Starting at the top of the records, output every line through the one that contains "The height and width of the screenshot is (578, 1445).", keeping each exactly as it appears.

▶ _Data shown_:
▬▬▬

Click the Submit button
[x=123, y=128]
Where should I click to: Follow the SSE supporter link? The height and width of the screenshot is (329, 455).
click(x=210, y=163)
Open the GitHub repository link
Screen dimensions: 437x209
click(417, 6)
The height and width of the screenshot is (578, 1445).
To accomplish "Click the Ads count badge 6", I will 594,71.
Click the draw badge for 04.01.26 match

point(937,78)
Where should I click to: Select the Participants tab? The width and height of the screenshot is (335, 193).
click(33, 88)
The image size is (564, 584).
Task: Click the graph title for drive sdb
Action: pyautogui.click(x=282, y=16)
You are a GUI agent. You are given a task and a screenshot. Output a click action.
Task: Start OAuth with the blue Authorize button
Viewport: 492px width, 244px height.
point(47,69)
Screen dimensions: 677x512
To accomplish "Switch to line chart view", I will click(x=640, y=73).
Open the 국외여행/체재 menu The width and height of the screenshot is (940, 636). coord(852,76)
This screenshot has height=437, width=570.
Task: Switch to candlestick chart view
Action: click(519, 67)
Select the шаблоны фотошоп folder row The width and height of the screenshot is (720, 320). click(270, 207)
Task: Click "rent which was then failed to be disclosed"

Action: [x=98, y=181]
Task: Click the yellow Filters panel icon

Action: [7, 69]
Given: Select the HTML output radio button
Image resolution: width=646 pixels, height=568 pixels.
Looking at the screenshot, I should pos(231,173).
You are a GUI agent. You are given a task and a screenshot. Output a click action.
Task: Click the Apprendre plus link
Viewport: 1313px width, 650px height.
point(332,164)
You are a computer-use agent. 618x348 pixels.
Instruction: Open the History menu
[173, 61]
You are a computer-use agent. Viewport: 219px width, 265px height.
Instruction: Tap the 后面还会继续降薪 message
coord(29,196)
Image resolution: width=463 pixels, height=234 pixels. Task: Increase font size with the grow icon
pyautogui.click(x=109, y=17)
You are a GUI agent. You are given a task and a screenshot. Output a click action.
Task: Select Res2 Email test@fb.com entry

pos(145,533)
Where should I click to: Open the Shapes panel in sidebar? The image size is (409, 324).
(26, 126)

▬▬▬

▶ _Output of the task_:
Click the Submit button
[x=123, y=128]
Where should I click to: Follow the SSE supporter link? The height and width of the screenshot is (329, 455).
click(x=210, y=163)
Open the GitHub repository link
Screen dimensions: 437x209
click(417, 6)
The height and width of the screenshot is (578, 1445).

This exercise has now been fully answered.